-У нас намечается война.Что будете делать?-Не знаю, что-нибудь придумаю
gute Nacht, камрады. это мой первый фанфик за три года, если не считать того парижского наброска по приддоньяку. вдохновение и настрой у меня сущности сложные и непостоянные, но я твердо решила их приручить написанием различных опусов, эссе и пидорских текстов. матчасть здесь вероятно страдает и постельная сцена не прописана так, как мне хотелось бы ее видеть. но я не оставляю надежды ее закончить, как подберутся нужные слова для описаний такой вот мудреной суровой нежности и заботы. я сделяль
никаких сожалений
Палящий знойный Лиссабон с омерзительно оранжевыми крышами, которые медленно проносились в полуденном мареве по мере приближения «Аталанты» по Тахо к порту. Бедная, но по своему счастливая страна. Зачем ей стремиться к северным угрюмым гигантам экономики? По сути, все это житейские мелочи, когда дело касается выхода в воду, настолько ярко-бирюзовую, что этот цвет врезается во сны. А тем более экономики и политики выглядят ничтожными на корабле, по возрасту превосходящим все европейские организации вместе взятые.

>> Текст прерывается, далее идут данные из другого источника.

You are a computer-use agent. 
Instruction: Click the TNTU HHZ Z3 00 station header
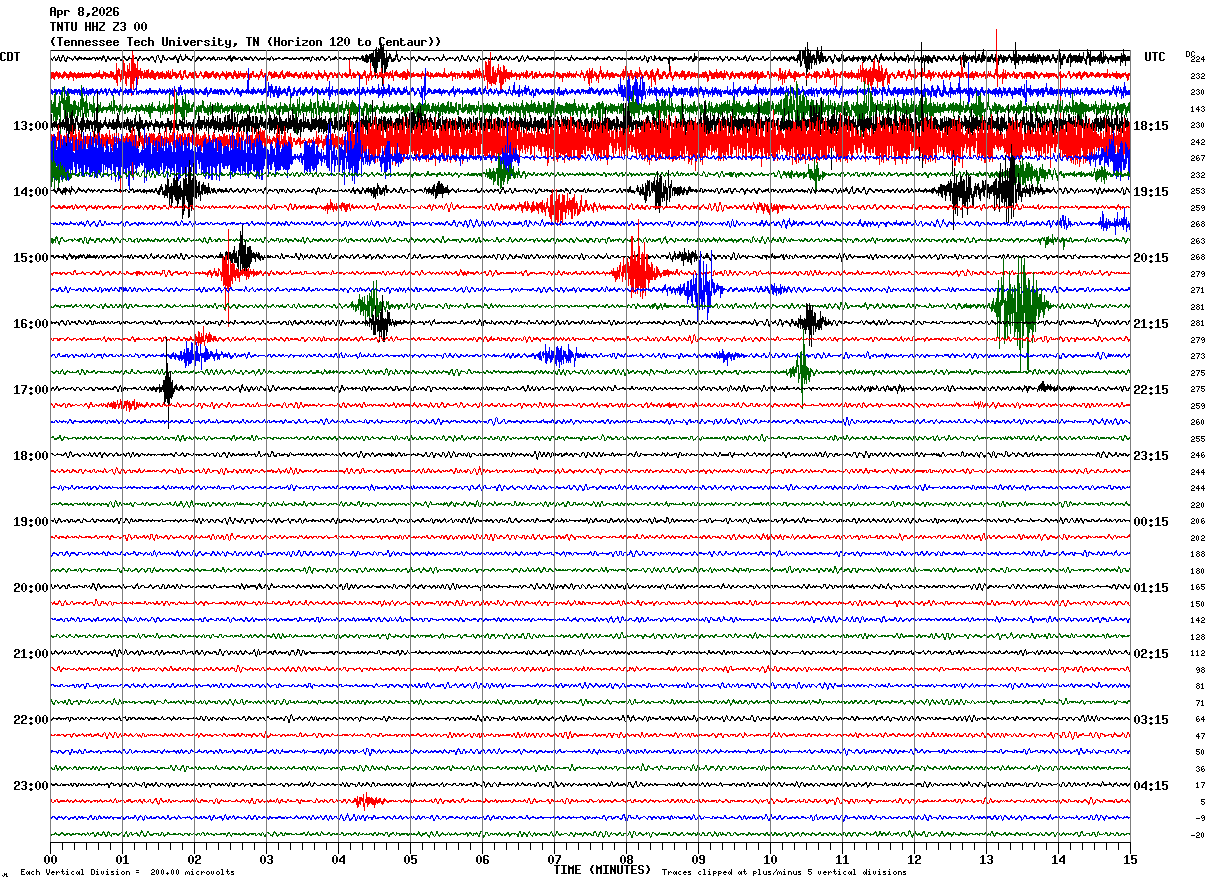click(98, 27)
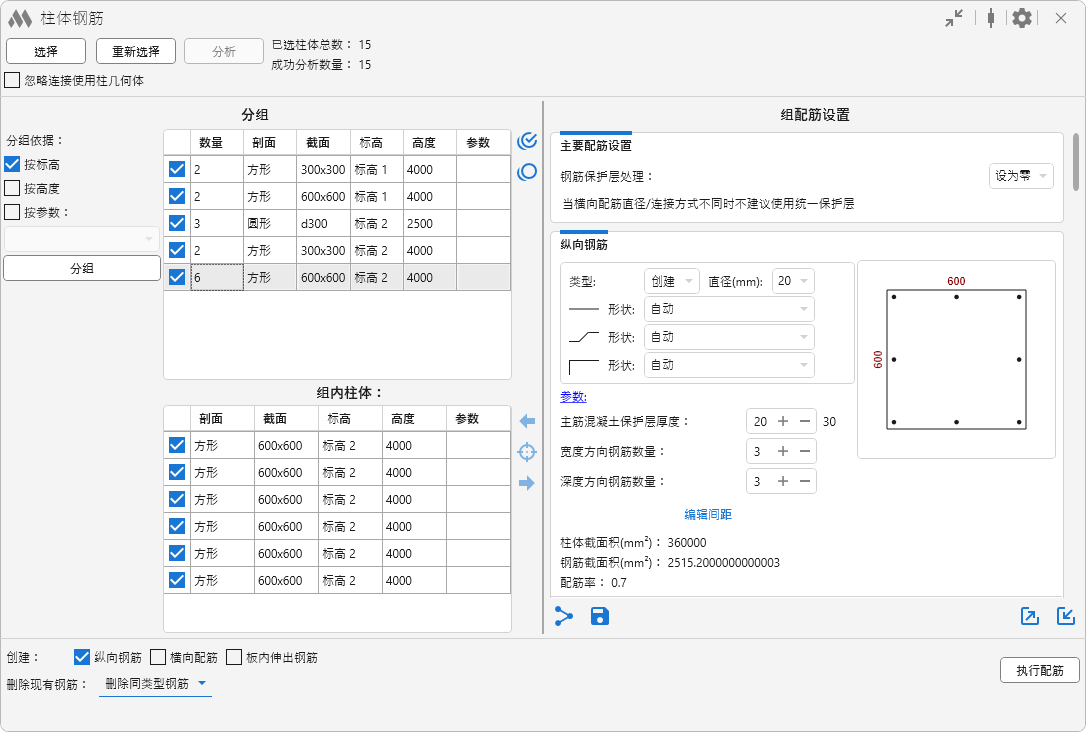Click the export settings icon at bottom right
The height and width of the screenshot is (732, 1086).
pyautogui.click(x=1029, y=616)
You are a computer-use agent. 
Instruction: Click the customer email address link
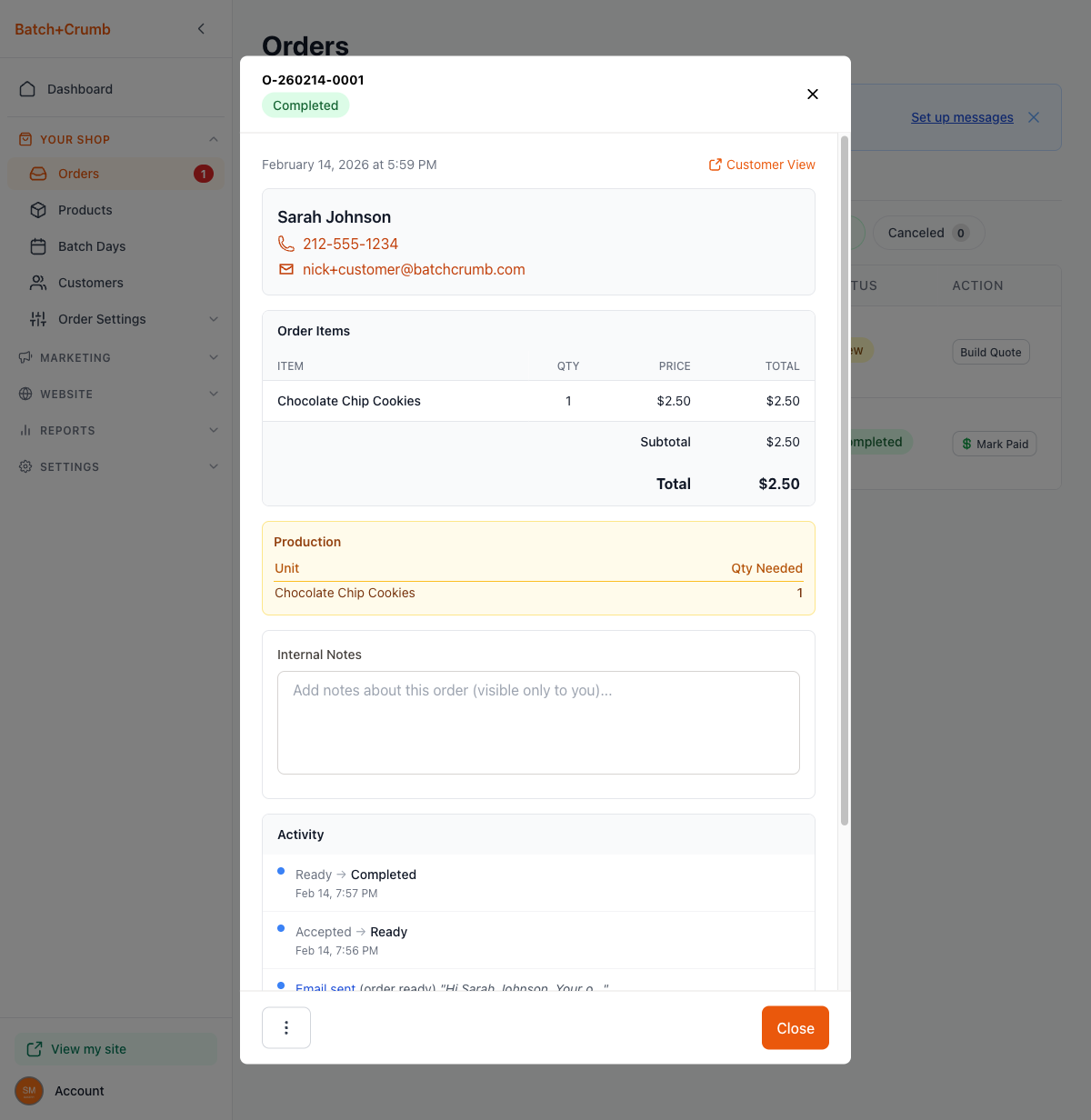pos(414,269)
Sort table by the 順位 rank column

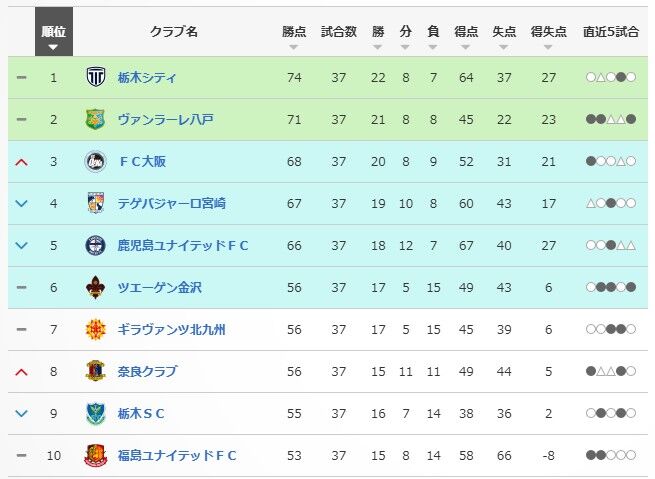54,37
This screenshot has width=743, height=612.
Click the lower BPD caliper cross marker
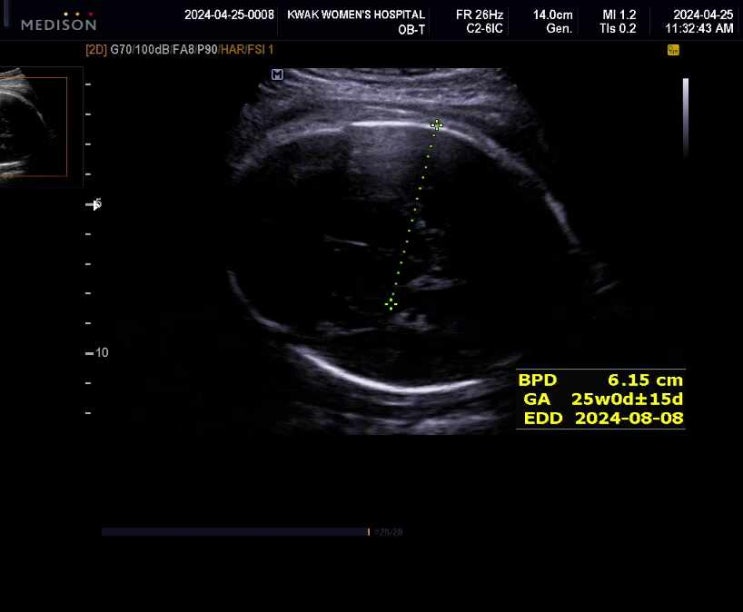391,303

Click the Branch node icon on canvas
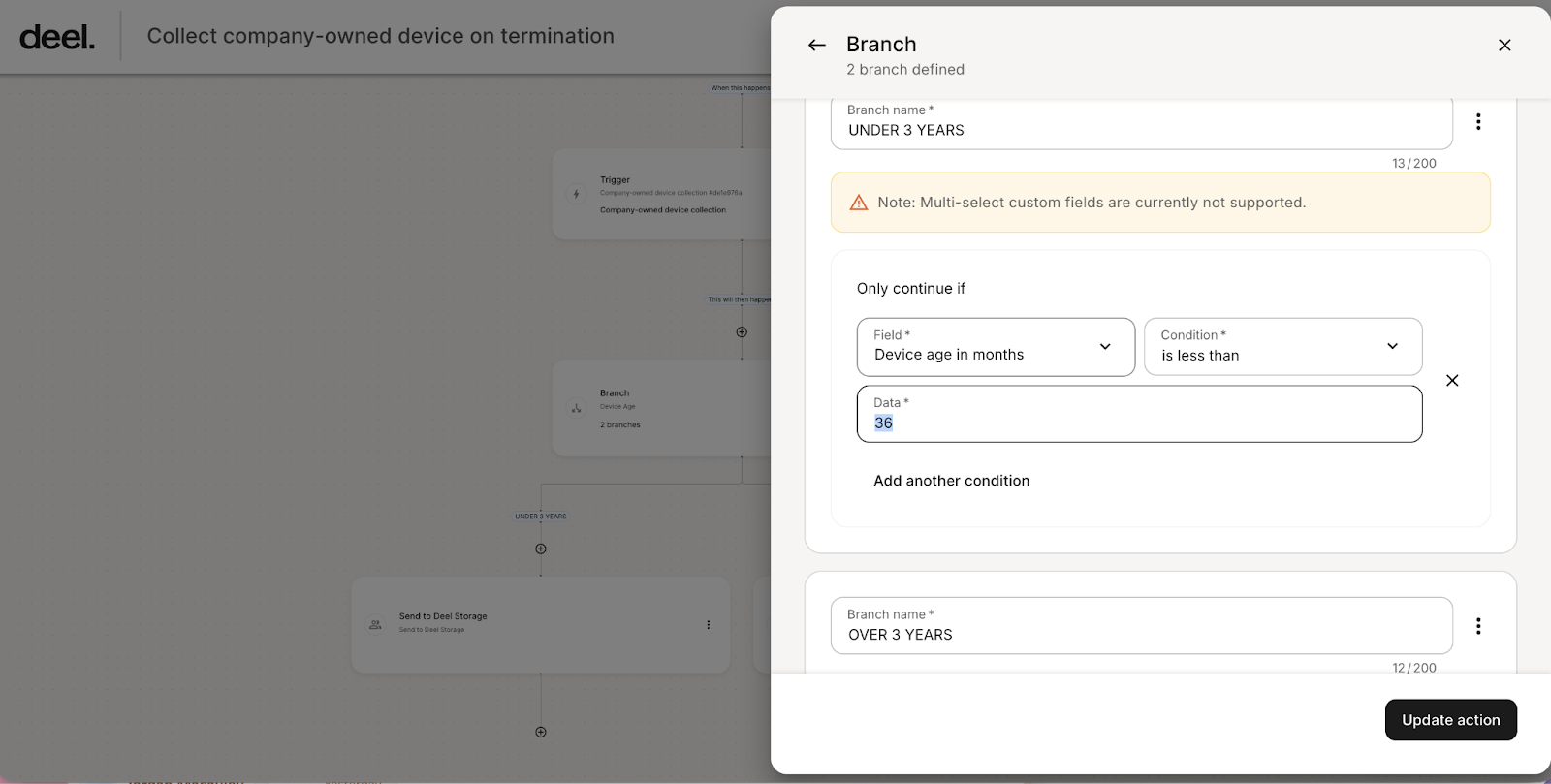[577, 409]
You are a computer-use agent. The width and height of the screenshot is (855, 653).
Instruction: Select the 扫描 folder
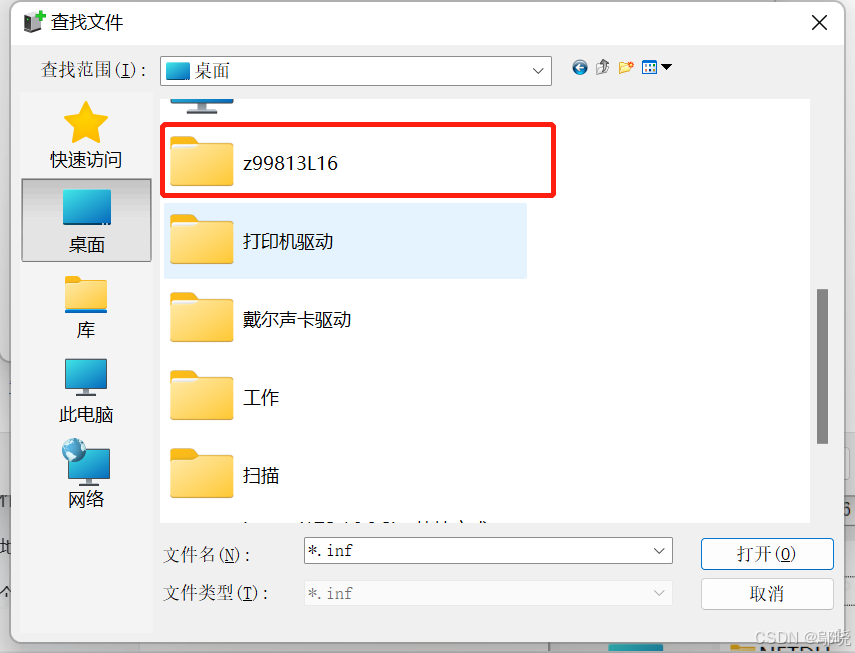click(345, 475)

Ни на что непохожий солоновато-горький запах древесины, масло для снастей, симфония бриза в марселях, стройное шуршание такелажа, правильная работа организма-корабля, который, тем не менее, требует реконструкции, своеобразного лечения, и она, к особому сожалению капитана Кальдмеера, может быть осуществлена в пыльной португальской столице.
Поначалу дело о реконструкции представляется бесконечным бумажным болотом, но исторические фонды и просто люди, видимо, родившиеся не в том веке и потому отдавшие свои сердца навеки парусным устаревшим судам, достаточно спонсируют: в Э Лотасе находятся не только вездесущие бюрократы, но понимающие южане.
В конце концов, позаботившись о корабле, можно позволить найти пристанище и себе, достаточно приемлемое, чтобы спустя несколько месяцев оно не осточертело и не хотелось холодить старые кости на побережье в ожидании отплытия.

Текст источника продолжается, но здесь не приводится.